Провайдера не покажу.

Напротив имею проблему с собственным провайдером.

Могу показать rbl котрый мне не дает нормально работать (отправлять почту) http://www.uceprotect.net/en/rblcheck.php по причине внесения всей сети провайдера в список спамсетей. Проверьте своего провайдера.

Могу еще показать кучу обожаемых буржуями средств для блокироки почтового трафика из неблагонадежных стран к числу которых относится не только Китай, но и весь бывший СССР.

Про GeoIP слыхали?

Сами никогда не делали так?

```
iptables -A INPUT -m geoip ! --src-cc RU -j DROP
```

http://www.opennet.ru/opennews/art.shtml?num=10529

Если у Вас переписка с подружками из Мухосранска, то проблем Вы можете и не заметить, если же у Вас деловая переписка с буржуями при которой четверть писем не доходит, то попробуйте быть менее агресивны в отношении спамерюг....

Хотя rbl списки давно доказали свою неэффективность, это причиняет больше проблем чем пользы, и это признается всеми, покажите мне того кто этим не пользуется.

Хотя машины зараженные почтовыми троянами обнаруживаются в нашей сети не реже одного раза в неделю, умных троянов умеющих гнать спам с аутентификацией мы пока не встречали, по крайней мере заметного трафика от них не было замечено. Возможно по причине запрета на подключение без tls/ssl.

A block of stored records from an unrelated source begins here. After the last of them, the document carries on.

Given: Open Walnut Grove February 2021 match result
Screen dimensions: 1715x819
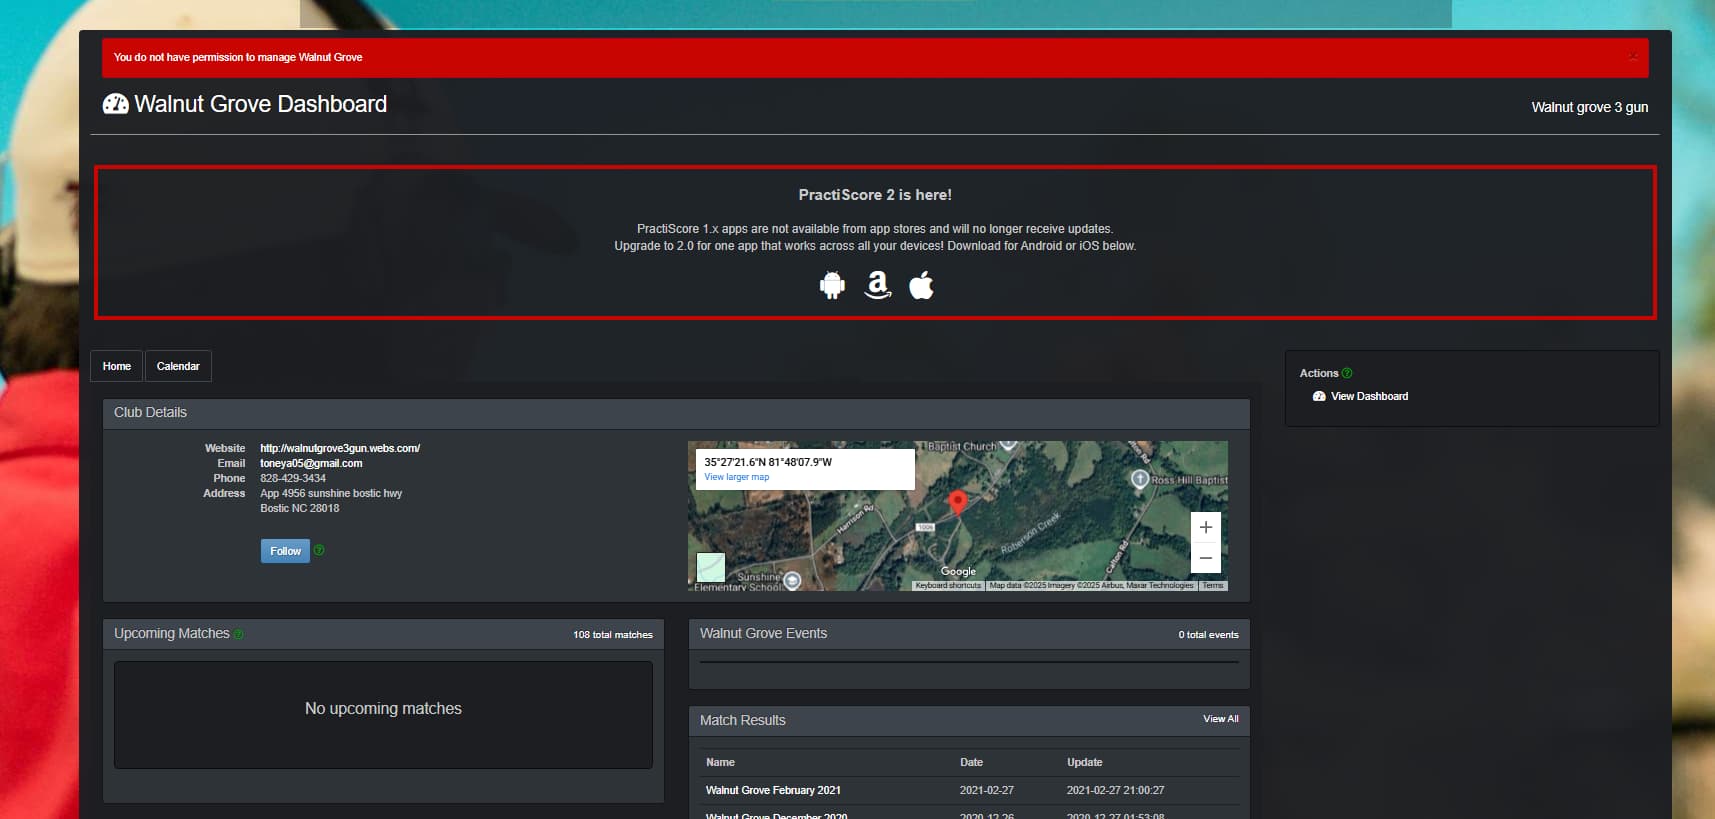Looking at the screenshot, I should click(773, 790).
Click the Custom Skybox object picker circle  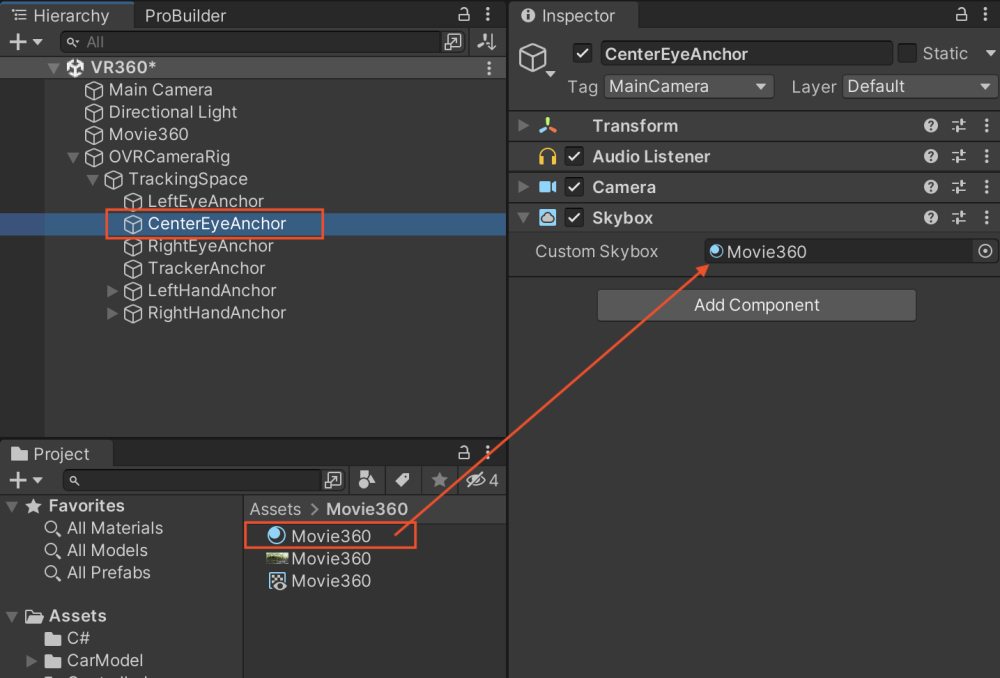[x=985, y=252]
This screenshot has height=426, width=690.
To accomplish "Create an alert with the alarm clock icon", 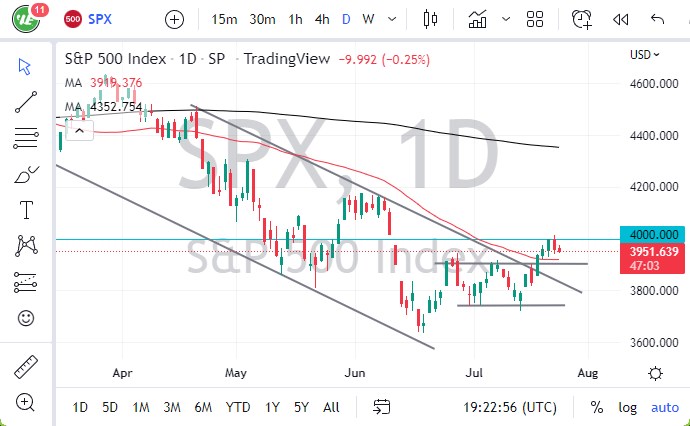I will [x=581, y=19].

Против таких тоже можно придумать заслон посредством дополнительных проверок и типов авторизаций.

Между прочим можно подумав сделать подобное и на шелскрипте, но это было бы забавным извращением. И чего только люди не придумают чтобы маны не читать  :Smile: 

----------

## sa10

 *fank wrote:*   

> 
> 
> другое дело, когда открыты релеи, подобные www.tut.by...
> 
> 

 

Возможно я не в курсе, но мне кажется, что  tut.by очень грамотно обслуживается и никакого открытого релея Вы там не найдете.

Это крупнейший белорусский почтовик где висят более 1 млн. пользователей. 

Люди которые это построили по любому достойны уважения и потому предлагаю воздержаться от огульного охаивания....

----------

## fank

 *Quote:*   

> Возможно я не в курсе, но мне кажется, что tut.by очень грамотно обслуживается и никакого открытого релея Вы там не найдете.

 

да, он сейчас закрыт, но ЕМНИП года 3 назад было все не так...

 *Quote:*   

> Люди которые это построили по любому достойны уважения и потому предлагаю воздержаться от огульного охаивания....

 

ни в коем случае никого не охаиваю!

просто привел как пример, ссылаясь на свою [отнюдь] не совершенную память   :Smile: 

 *Quote:*   

> Между прочим можно подумав сделать подобное и на шелскрипте, но это было бы забавным извращением. И чего только люди не придумают чтобы маны не читать 

 

лучше и не скажешь!   :Laughing: 

----------